Forme in certo modo fraterne e solidali, poiché separano scrittori e proscrittori dalla massa ignara e incolta, estranea alla lotta tra gli artefici del documento.
Roland Barthes distingueva - in un prezioso e lontano articolo - ecrivains ed ecrivants,
scrittori intransitivi e scrittori transitivi. Questi ultimi svolgono
un'attività , si propongono un fine, o politico o sociale o religioso,
di cui la parola è soltanto un mezzo. Quegli che scrive in eum, contro il potere capace di mettere al bando, appare come un ecrivant; e, perciò sentito e trattato per nemico, da condannarsi e allontanarsi in esilio. Gli ecrivains
non minacciano il potere politico - giuridico, non destano allarme e
timore, non corrono il pericolo della proscrizione. Non è un caso che
Barthes tratteggi la distinzione in un fascicolo di Arguments dedicato agli intellettuali e rievocante il "manifesto" del 1898 in favore di Dreyfus.

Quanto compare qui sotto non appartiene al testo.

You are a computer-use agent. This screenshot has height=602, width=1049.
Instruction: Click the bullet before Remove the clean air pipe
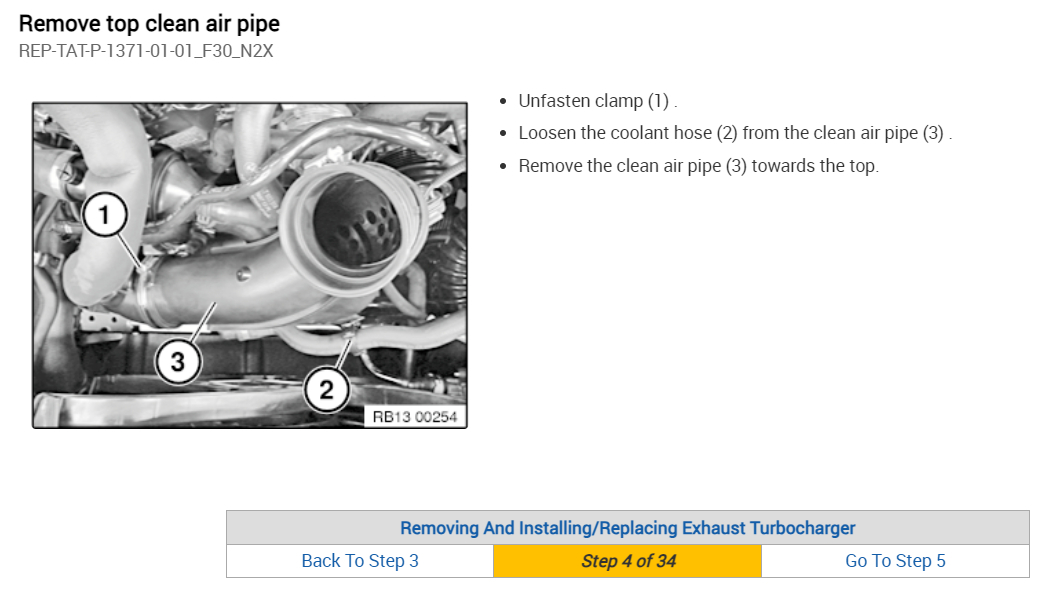[503, 166]
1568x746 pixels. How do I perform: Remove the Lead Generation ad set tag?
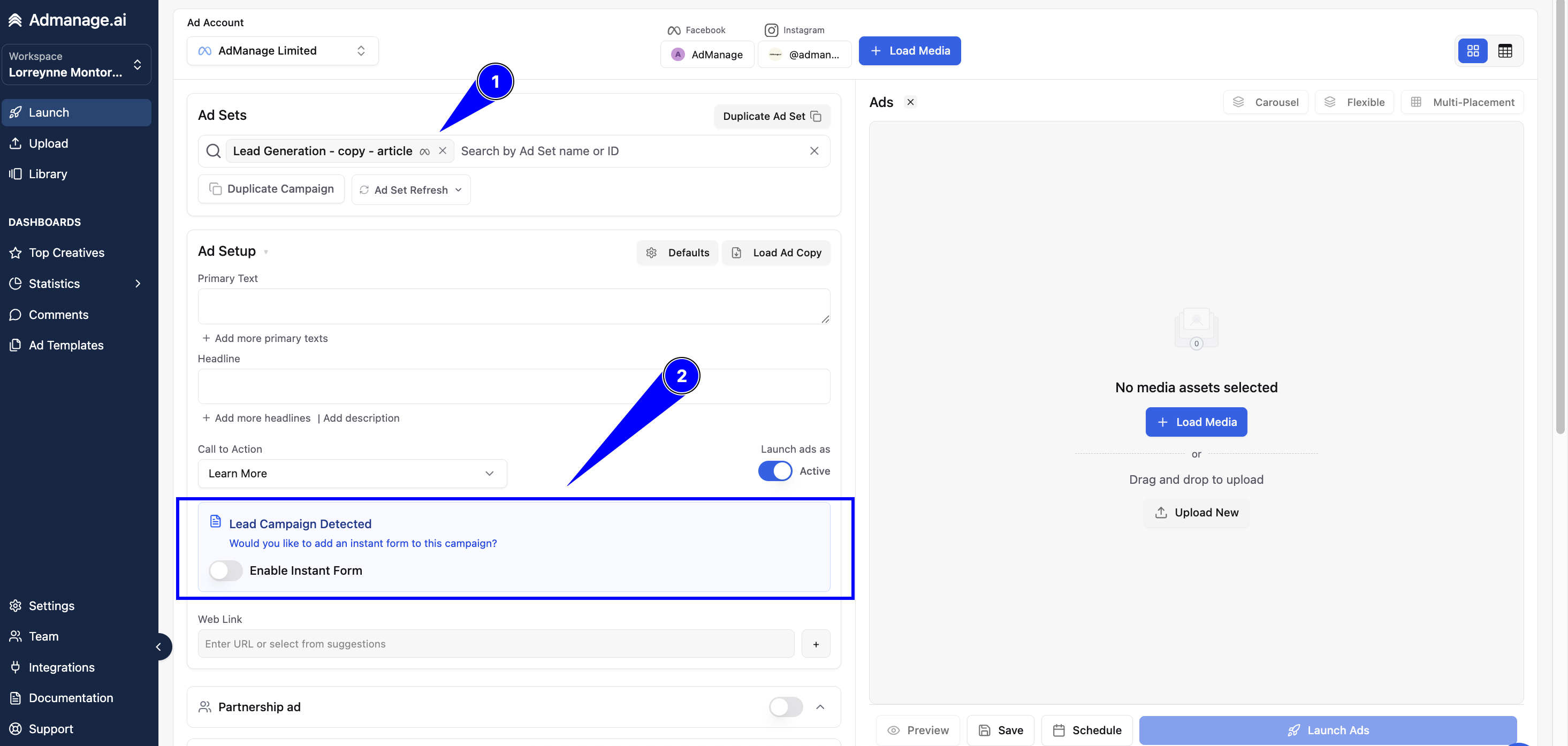(443, 151)
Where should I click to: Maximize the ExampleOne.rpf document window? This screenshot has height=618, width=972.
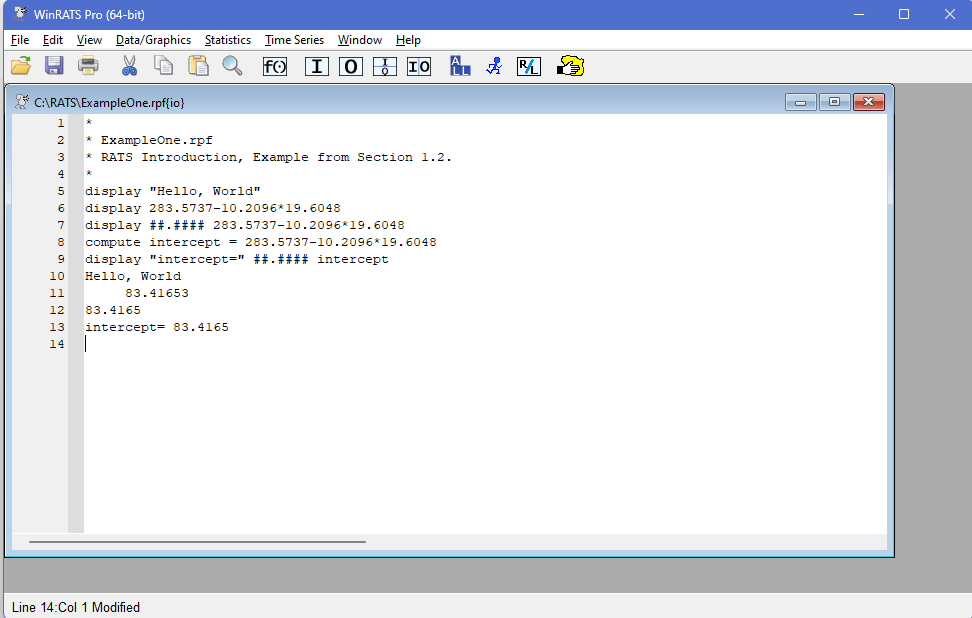[x=834, y=102]
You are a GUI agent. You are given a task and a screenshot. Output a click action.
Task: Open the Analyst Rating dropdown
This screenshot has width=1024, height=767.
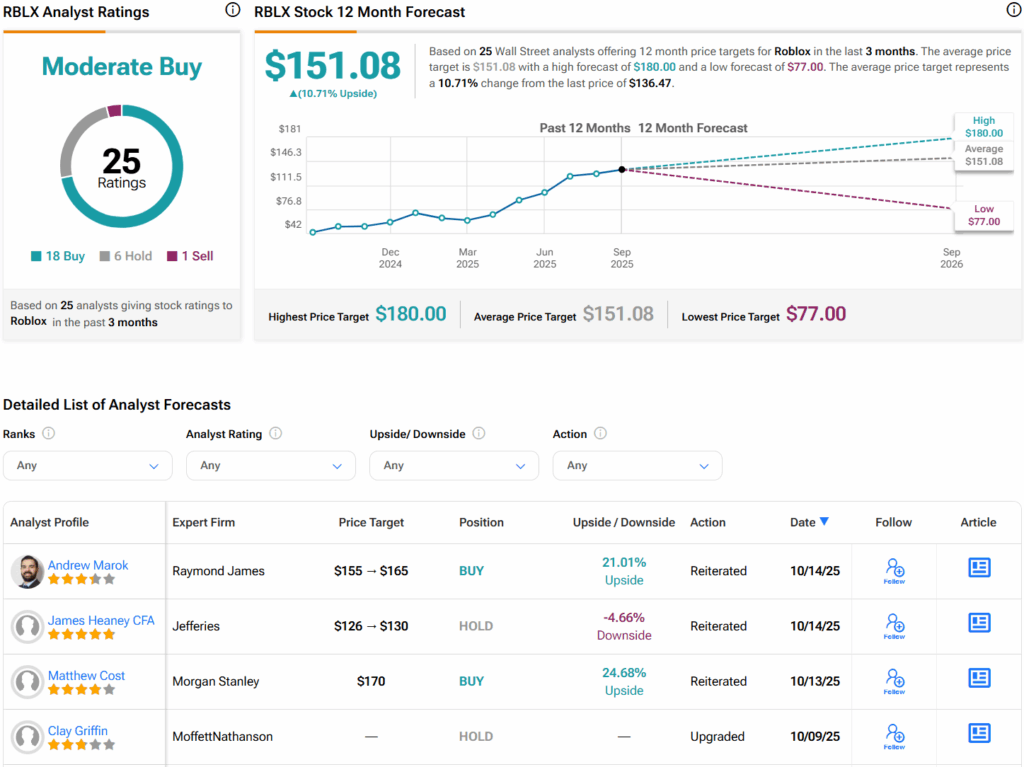point(271,466)
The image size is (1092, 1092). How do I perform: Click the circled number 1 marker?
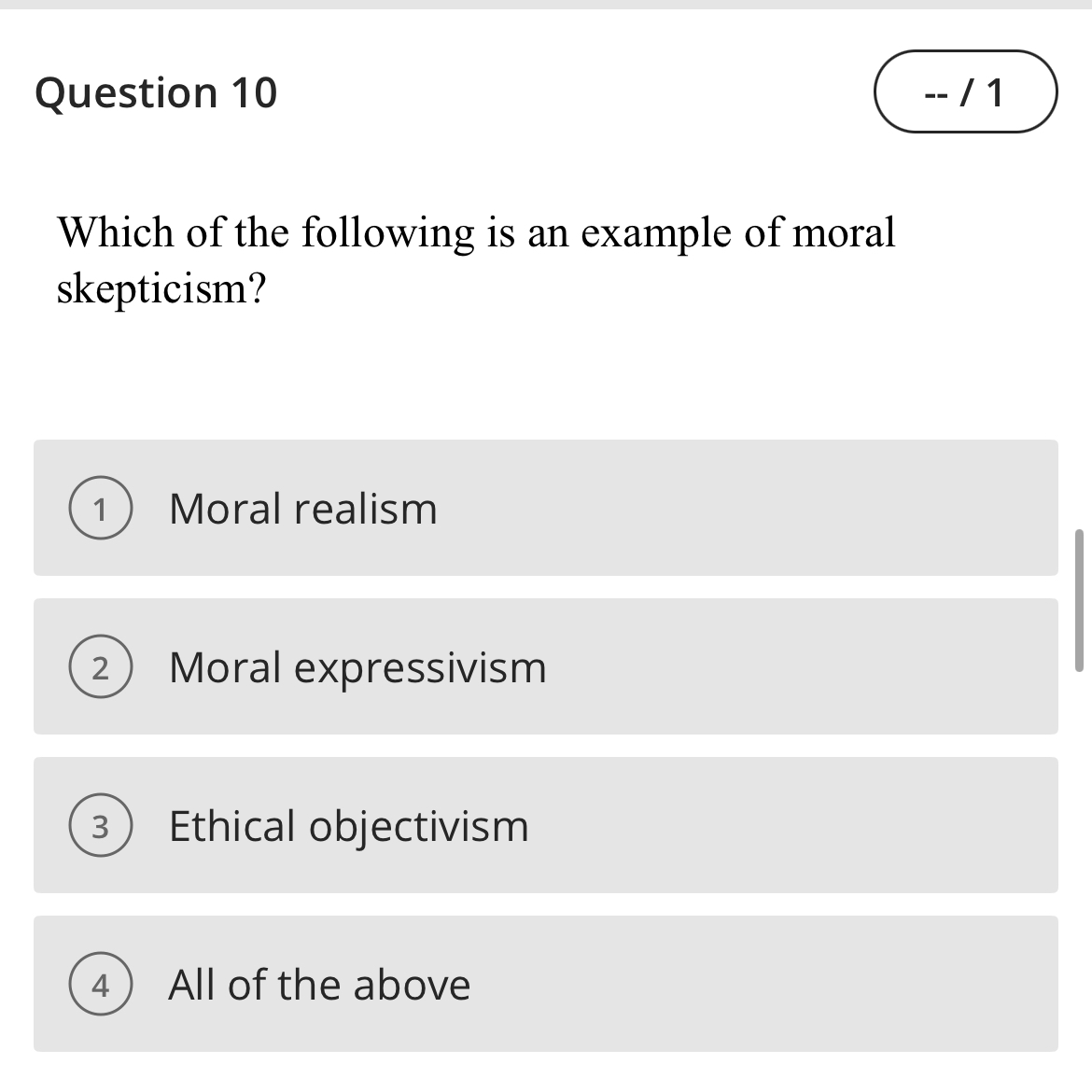pos(101,507)
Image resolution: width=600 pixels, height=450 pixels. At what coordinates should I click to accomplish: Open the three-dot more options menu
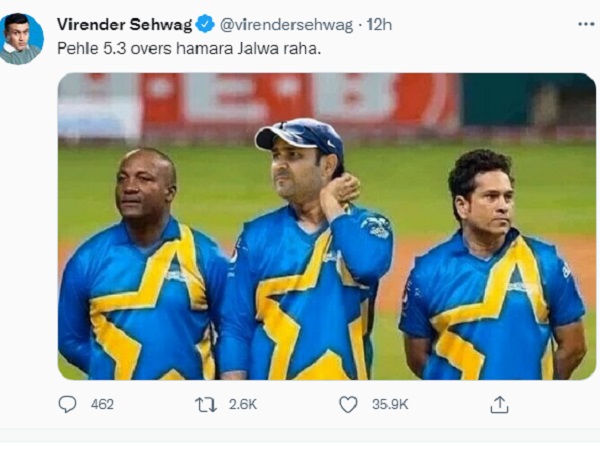586,24
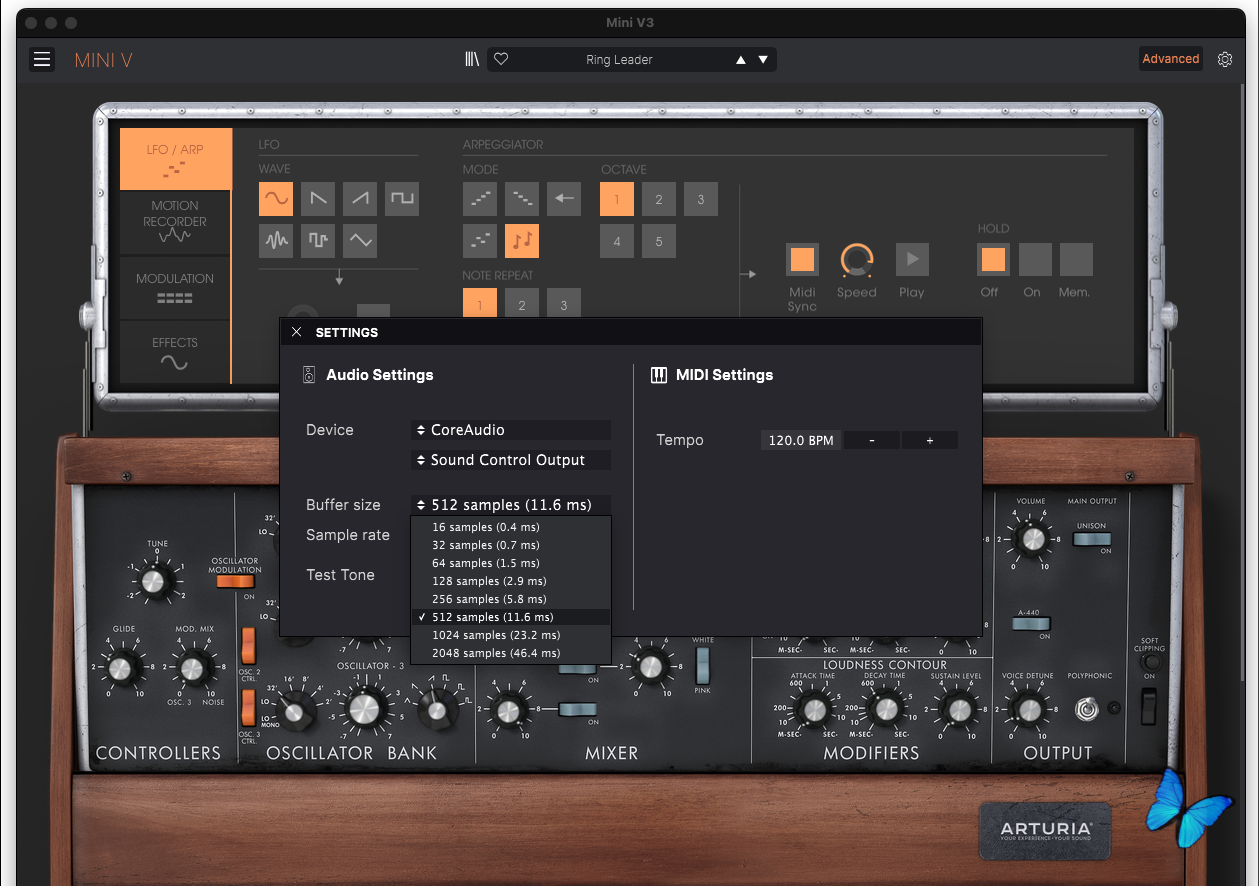Open the Sound Control Output dropdown
Viewport: 1259px width, 886px height.
[511, 460]
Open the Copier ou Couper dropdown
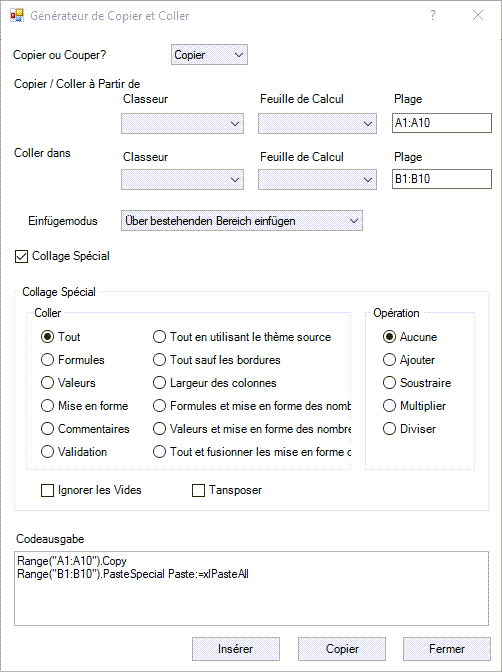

Quello di Macrobio è, dunque, un detto di intellettuale e per gli
intellettuali, i quali, esercitando un contro - potere, si servono della
parola scritta per perseguire un fine di carattere pubblico, e così
entrano nel conflitto politico. Non conflitto (che neanche sarebbe
concepibile) tra letteratura e politica, ma, schiettamente e duramente,
fra due visioni politiche. L'ego taceo di Macrobio non è il
silenzio della distanza, ma il silenzio calcolante della difficoltà o
della paura. Il silenzio di colui che ha il potere dello scrivere, non
costituisce una situazione ambigua e inespressiva, non nasconde insieme
un sì e un no; ma rivela di per sé una volontà di star fuori,
un'impartecipe estraneità, la quale può anche (e la storia degli ultimi
due secoli ce ne porge taluna prova) venire in sospetto ed essere tenuta
per ostile dissenso.
Si apre qui il capitolo della moralità dell' intellettuale: se egli, per
dovere intrinseco e ineludibile, sia tenuto a levarsi, costi quel che
costi, contro il potere; o se, come a uomo tra gli uomini, non chiamato a
pubblica funzione, gli sia lecito di valutare rischi e incognite dello
scrivere.
Nell'alternativa sono racchiusi problemi del potere e della dignità
morale. La scrittura può obbedire alla logica dei poteri e, nel
conflitto, farsi cauta o silenziosa. Ovvero sentire che il proprio
potere è insieme dignità morale e coraggio di testimonianza; e che il
silenzio ne segna invece il rapido declino. Potere, il quale, nel non
esercitarsi, si perde e consuma.
Perché questo ci sembra essenziale dello scrivere, che esso deve
offrirsi agli altri; e nel silenzio corre il rischio di decadere e
dissolversi. Gli intellettuali - vogliamo dire - non sono tali soltanto
quando vengono in conflitto col potere politico: è nella loro libertà di
dissentire o consentire, ma non è nella loro identità di rifugiarsi nel
silenzio e cosi' di sottrarsi al rischio della scelta.